Intervenção abrangente de crises em emergências psicodélicas


Autor: Stanislav Grof
Tradução: Fernando Beserra
Tendo discutido os fatores que contribuem para o desenvolvimento de
emergências em sessões não supervisionadas de LSD e descrito as práticas danosas que
caracterizam muitas intervenções legais e profissionais, eu gostaria de delinear o que
considero a abordagem ideal a crises psicodélicas, baseado no entendimento de suas
dinâmicas. O que constitui uma emergência em uma sessão de LSD é altamente relativo
e depende de uma variedade de fatores. Isso reflete em uma interação entre os próprios
sentimentos do sujeito sobre a experiência, as opiniões e tolerância das pessoas presentes
e o julgamento dos profissionais chamados para oferecer ajuda. Este último fator é de
importância decisiva; ele depende do grau de entendimento do terapeuta quanto ao
processo envolvido, sua experiência clínica com estados incomuns de consciência e sua
liberdade de ansiedade. Na intervenção em uma crise psicodélica, como na prática
psiquiátrica em geral, medidas drásticas frequentemente refletem o sentimento de medo
e insegurança do cuidador, mas também a relação com o seu próprio inconsciente. A
experiência da terapia com LSD e as novas psicoterapias experienciais claramente
indicam que a exposição aos materiais emocionais profundos de outra pessoa tendem a
quebrar as defesas psicológicas e ativar as áreas correspondentes no inconsciente da
pessoa que cuida e testemunha o processo, ao menos que eles tenham se confrontado e
trabalhado através destes níveis neles mesmos. Desde que as psicoterapias tradicionais
são limitadas ao trabalho em material biográfico, mesmo um profissional com
treinamento completo em análise é inadequadamente preparado para lidar com as
experiências poderosas de natureza perinatal e transpessoal. A tendência prevalente a
colocar todas estas experiências na categoria de esquizofrenia e suprimi-las a todo custo
reflete não apenas a falta de entendimento, mas também uma autodefesa conveniente
contra o material do seu próprio inconsciente.

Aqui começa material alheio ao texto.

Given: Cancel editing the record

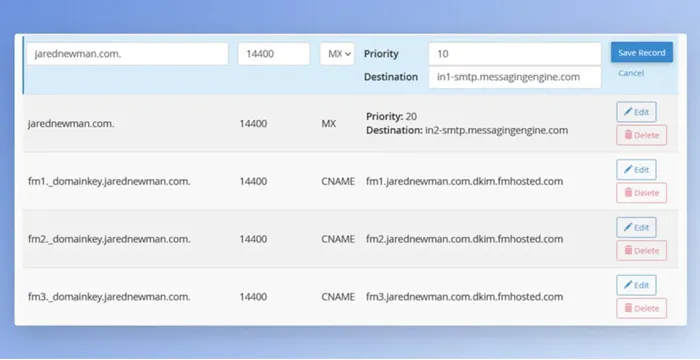Looking at the screenshot, I should (x=631, y=73).
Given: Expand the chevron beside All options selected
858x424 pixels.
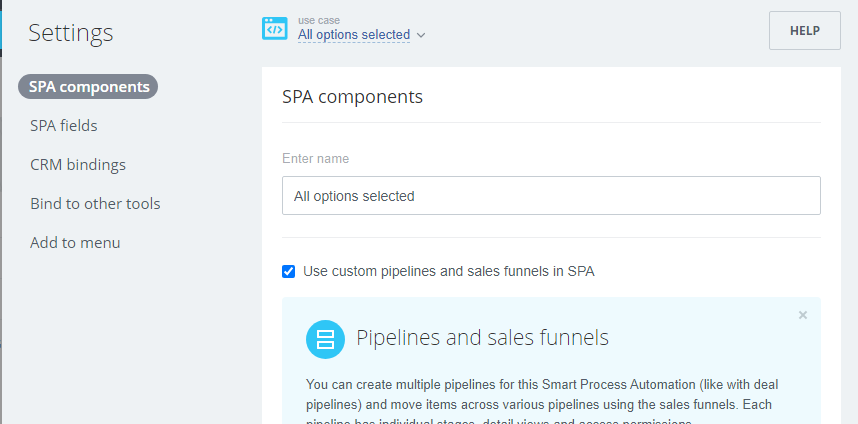Looking at the screenshot, I should pos(421,35).
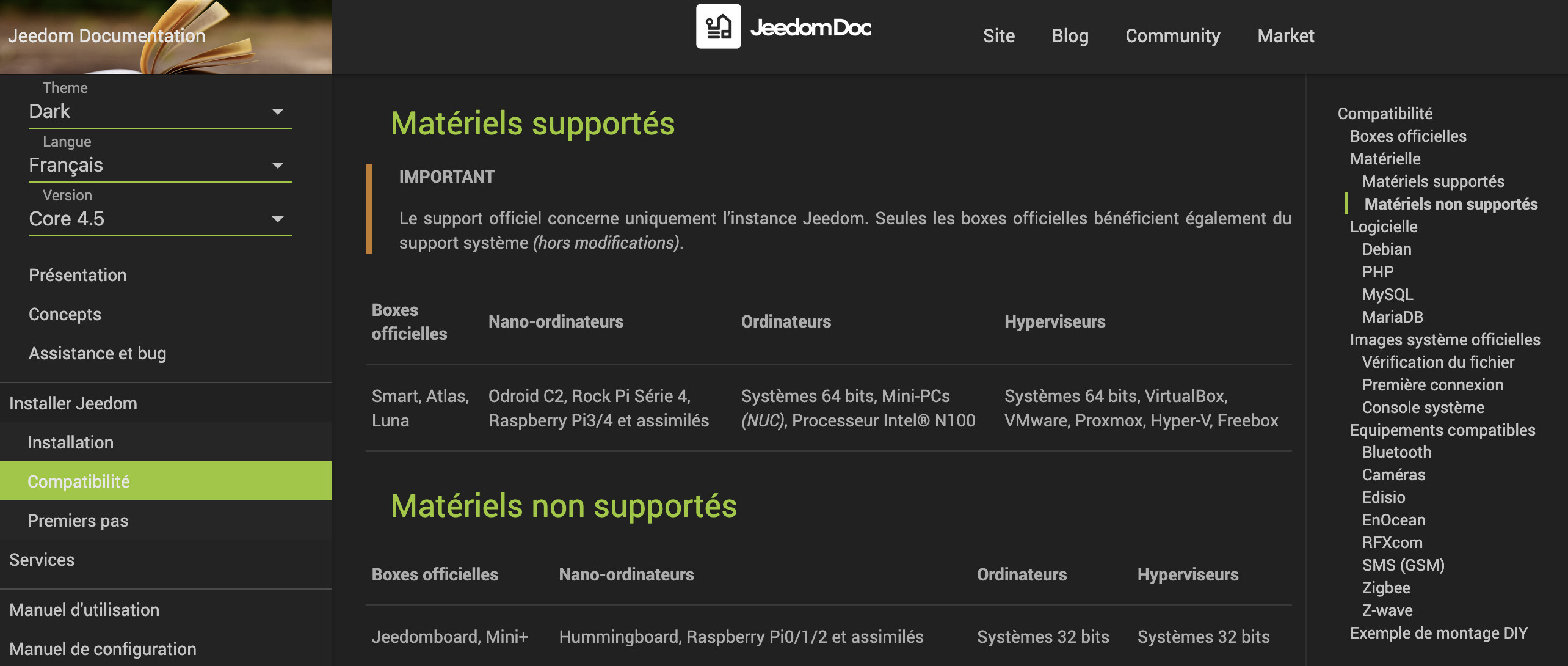Viewport: 1568px width, 666px height.
Task: Expand the Langue dropdown set to Français
Action: tap(160, 165)
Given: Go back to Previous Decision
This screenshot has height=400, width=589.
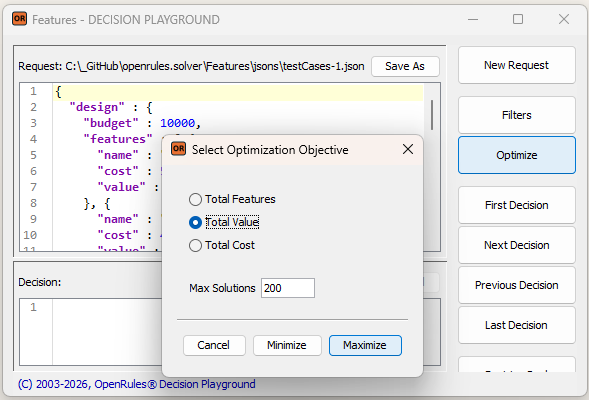Looking at the screenshot, I should click(x=517, y=285).
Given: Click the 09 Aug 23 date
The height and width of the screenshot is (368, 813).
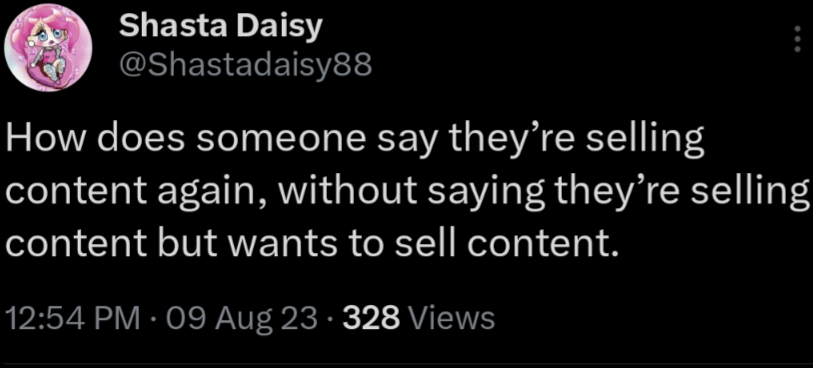Looking at the screenshot, I should (x=240, y=319).
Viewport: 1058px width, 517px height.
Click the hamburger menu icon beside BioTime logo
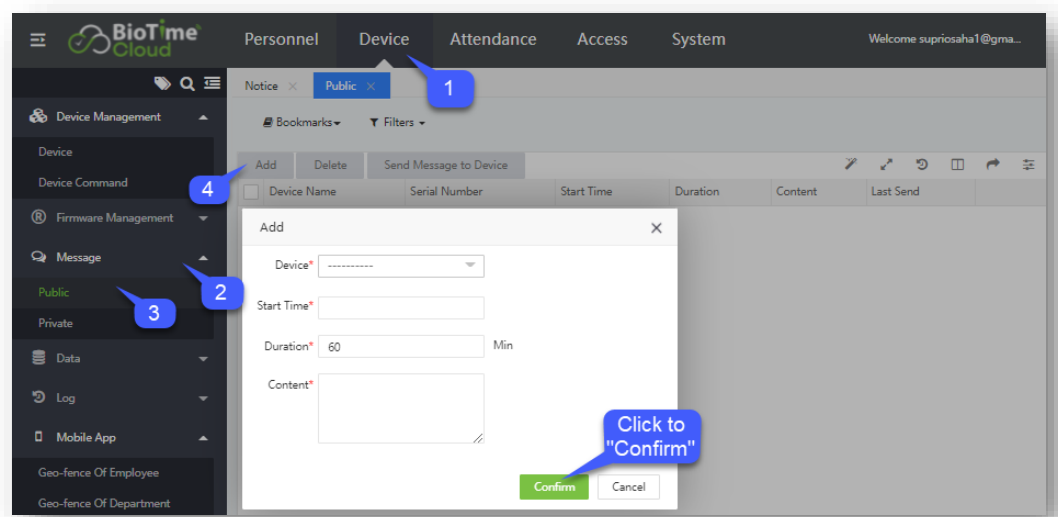point(37,40)
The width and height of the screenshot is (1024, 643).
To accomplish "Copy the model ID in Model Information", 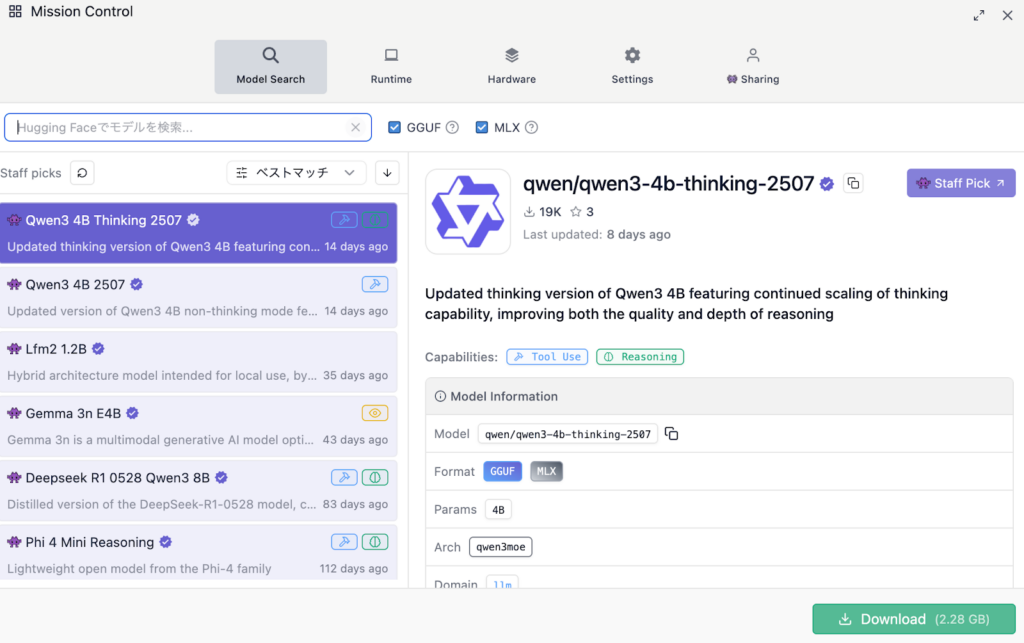I will click(672, 434).
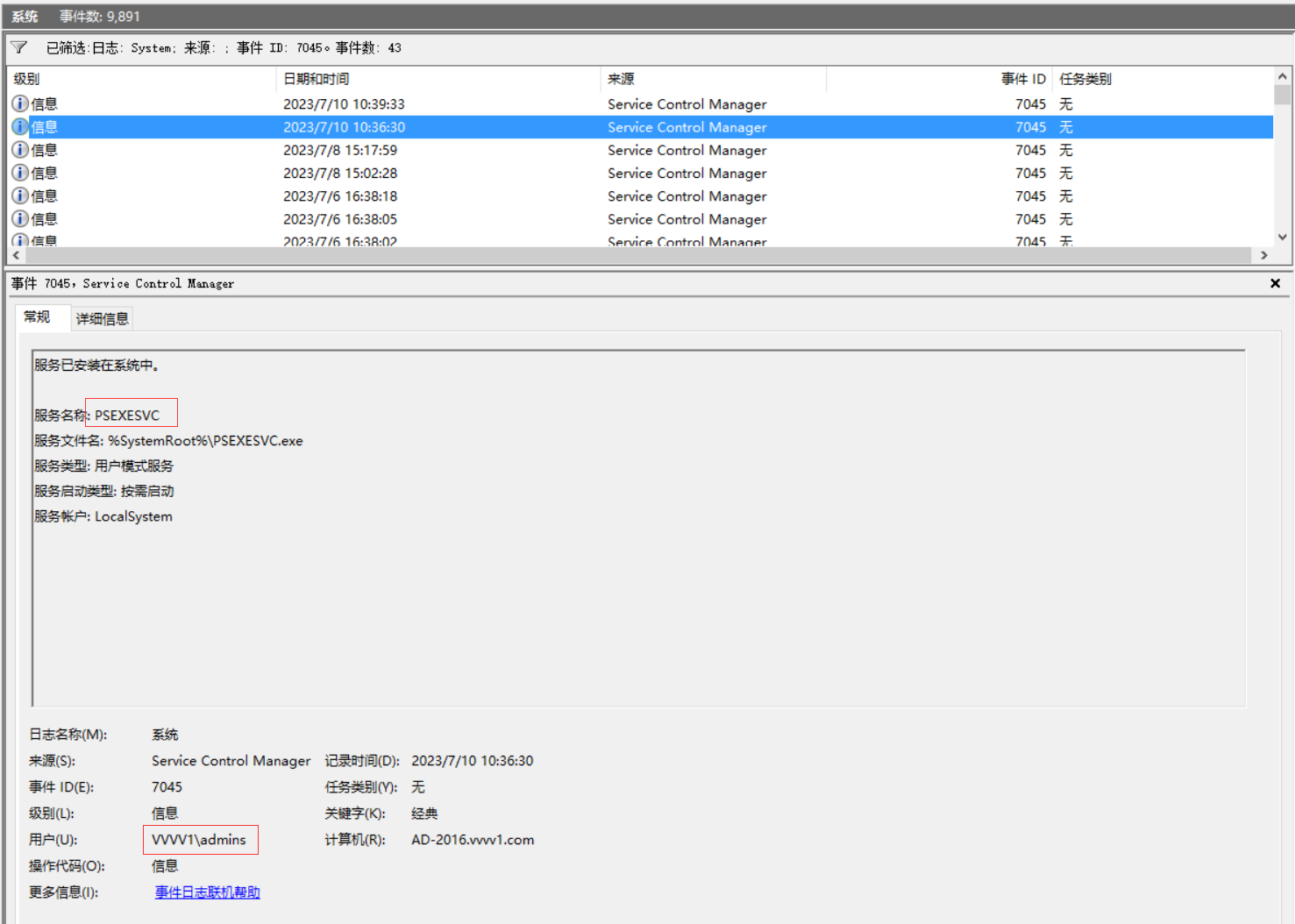Click the vertical scrollbar down arrow
The height and width of the screenshot is (924, 1295).
click(1282, 237)

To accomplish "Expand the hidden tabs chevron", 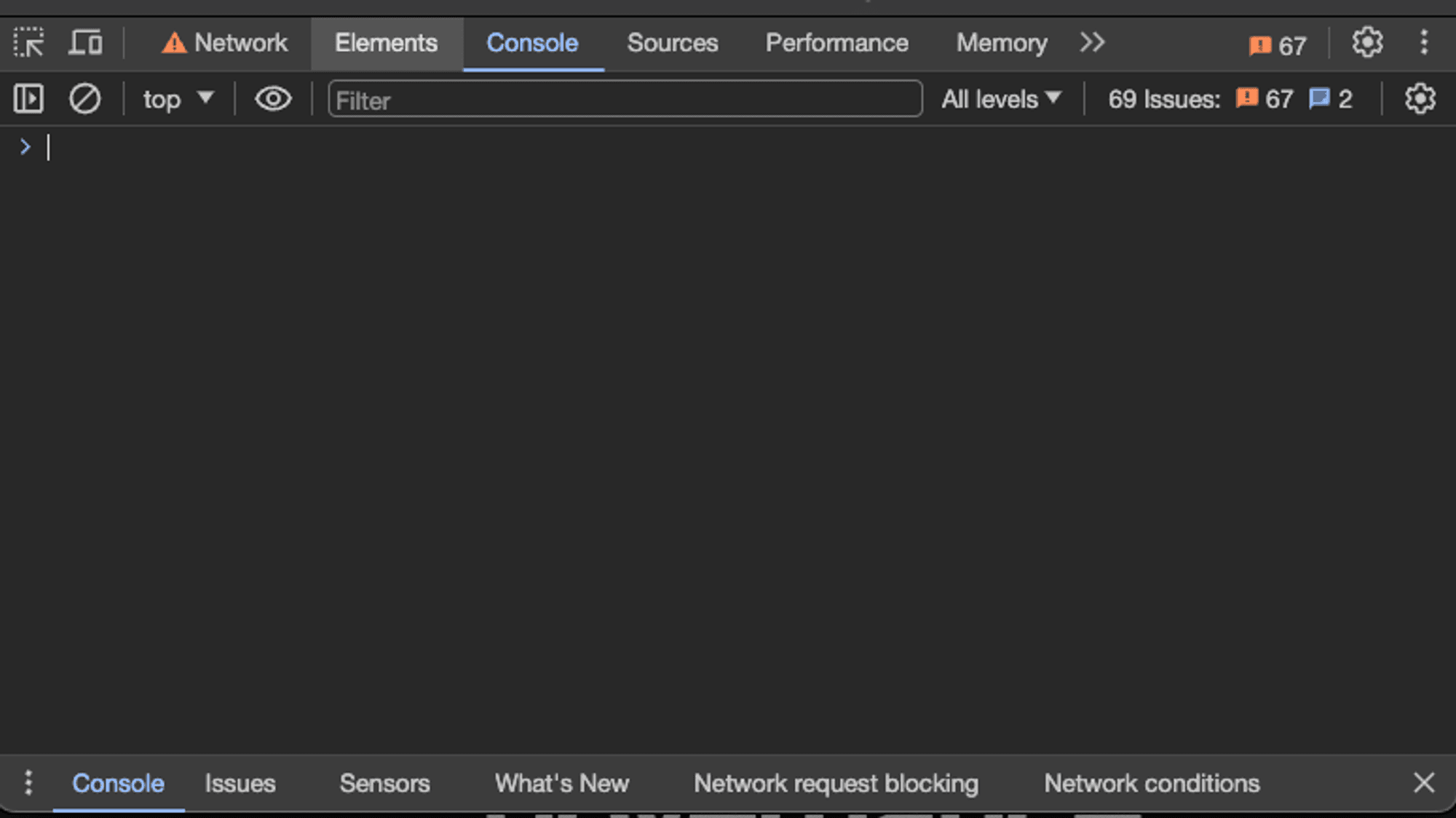I will click(x=1091, y=42).
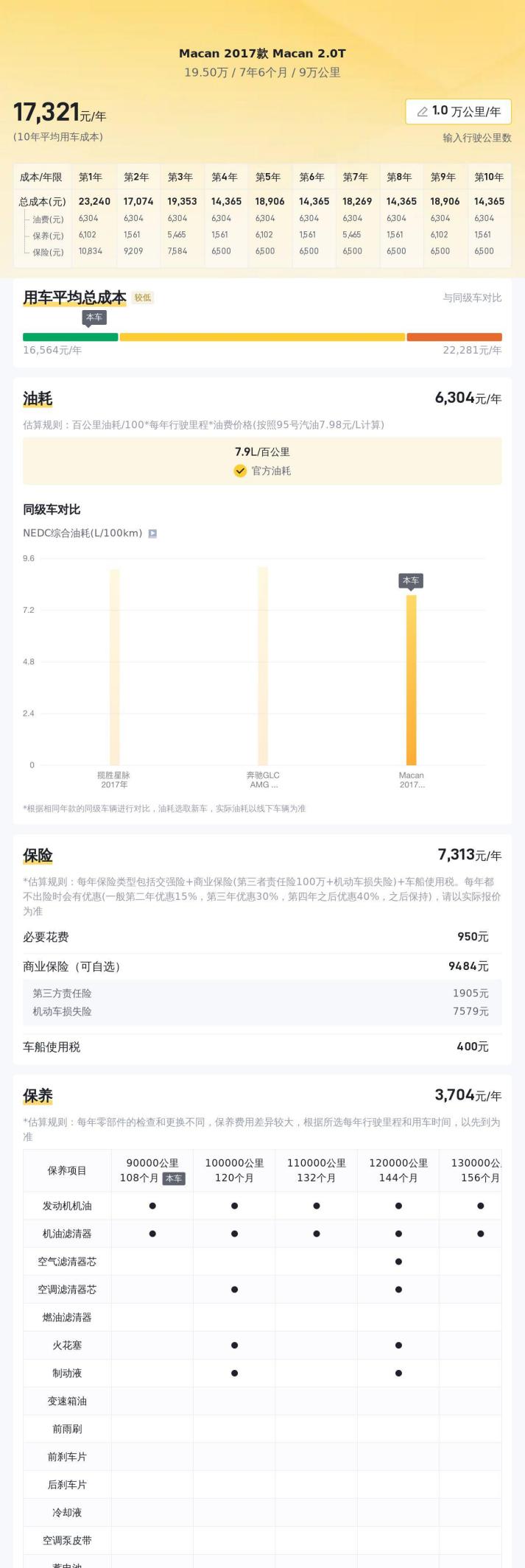Select the 空气滤清器芯 dot in the 120000公里 column
Screen dimensions: 525x1568
click(x=398, y=1262)
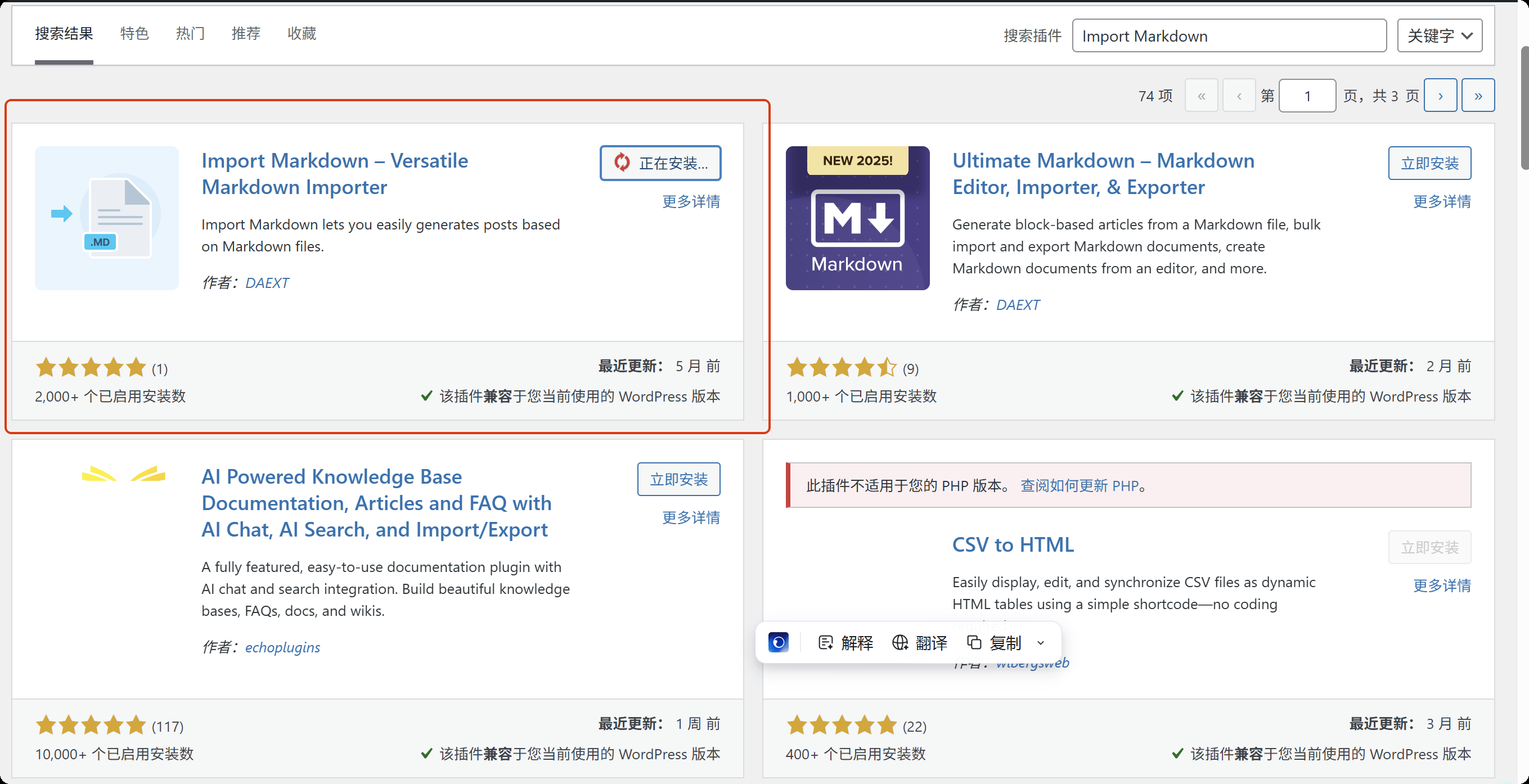Click the plugin search input field

pyautogui.click(x=1229, y=35)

Na medida em que aumentou a sofisticação e experiência clínica de terapeutas que
trabalham com LSD, se tornou mais evidente que episódios negativos nas sessões
psicodélicas não deveriam ser vistos como acidentes imprevisíveis, mas aspectos
intrínsecos e legítimos do trabalho terapêutico com o material traumático inconsciente.
Deste ponto de vista o termo coloquial “bummer” ou “bad trip” (viagem ruim) não faz
Texto publicado originalmente em 2020 no site Mundo Cogumelo.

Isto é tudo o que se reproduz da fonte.